This rather obvious statement was followed by the admission that work on revising the figures would commence mid-October to be consolidated in December.

This delay may be for two reasons. First, the flood damage assessment is most likely to be finalised by then; Ayaz Sadiq, Minister for Economic Affairs, told the Standing Committee members that it would be finalised by 15 October (with the Damage Needs Assessment completed by 16 September by multilaterals including World Bank, UNDP and ADB), which would provide critical input for projecting the GDP growth rate, the debt required to be incurred to meet the country’s foreign exchange requirements and last but not least the budget deficit that would be incurred to meet the serious challenges posed by the floods.

In addition, as the rupee erodes in value the interest payable on foreign loans as a component of the budget would rise significantly and in this context it is relevant to note that the rupee-dollar parity taken in the current year’s budget is 183 while the interbank rate has risen to 236 rupees to the dollar - nearly, a 29 percent erosion.

And second, the ninth review of the International Monetary Fund (IMF) is scheduled for 3 November which would necessitate sharing all macroeconomic data with the Fund staff and hopefully by then more accurate projections would be possible.

It is noteworthy that many of the unrealistically optimistic budgeted projections made in June this year were challenged not only by domestic economists but also multilaterals before the onset of the floods, indicated by their own scaled down projections on their websites, and one would hope that by December these projections are more realistic than has been the trend in recent budgets.

What would also undergo a massive revision is the budgeted allocation under several heads. Administration after administration has been guilty of overstating the Public Sector Development Programme (PSDP) in budgets, to reflect their commitment towards development is more than their predecessors, but revising it massively downward as and when the budget deficit becomes unsustainable at the end of the year.

Ayaz Sadiq also told the standing committee members that 370 million dollars has already been diverted from different development projects for flood-related assistance. In the current year, Miftah Ismail, the Finance Minister, has already declared that the funds for the flood-hit would be channelled through the Benazir Income Support Programme but would be sourced to the PSDP.

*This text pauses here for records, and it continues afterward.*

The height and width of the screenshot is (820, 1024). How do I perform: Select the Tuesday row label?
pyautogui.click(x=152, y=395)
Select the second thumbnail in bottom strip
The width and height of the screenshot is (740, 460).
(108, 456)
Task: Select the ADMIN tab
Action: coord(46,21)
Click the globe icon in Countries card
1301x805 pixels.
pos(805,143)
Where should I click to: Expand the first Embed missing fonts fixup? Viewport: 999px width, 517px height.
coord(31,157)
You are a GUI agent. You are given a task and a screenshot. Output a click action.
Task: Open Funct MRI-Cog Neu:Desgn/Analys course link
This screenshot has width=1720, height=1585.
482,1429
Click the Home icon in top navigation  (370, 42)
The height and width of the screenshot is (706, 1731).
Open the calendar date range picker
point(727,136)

One can only hope that there is a sincere effort to at worst reduce total budgeted outlay by at least one trillion rupees, the amount it was raised in budget 2022-23 against the budgeted outlay last year, and at best slash outlay by two trillion rupees with the objective of contributing to the containment of the budget deficit instead of relying on external sources that are getting increasingly more expensive as the rupee value erodes.

It is important to note that Pakistan continues to face a fragile economy, made all the more fragile by failure to raise the floods issue with the IMF during the seventh/eighth review, failing to firm up the pledged assistance of 4 billion dollars from friendly countries (though rollover of 7 billion dollars has reportedly taken place), and last but not least agreeing to harsh upfront conditionalities as the floods continue to ravage large parts of the country that massively undermined the overoptimistic budgeted projections of macroeconomic indicators.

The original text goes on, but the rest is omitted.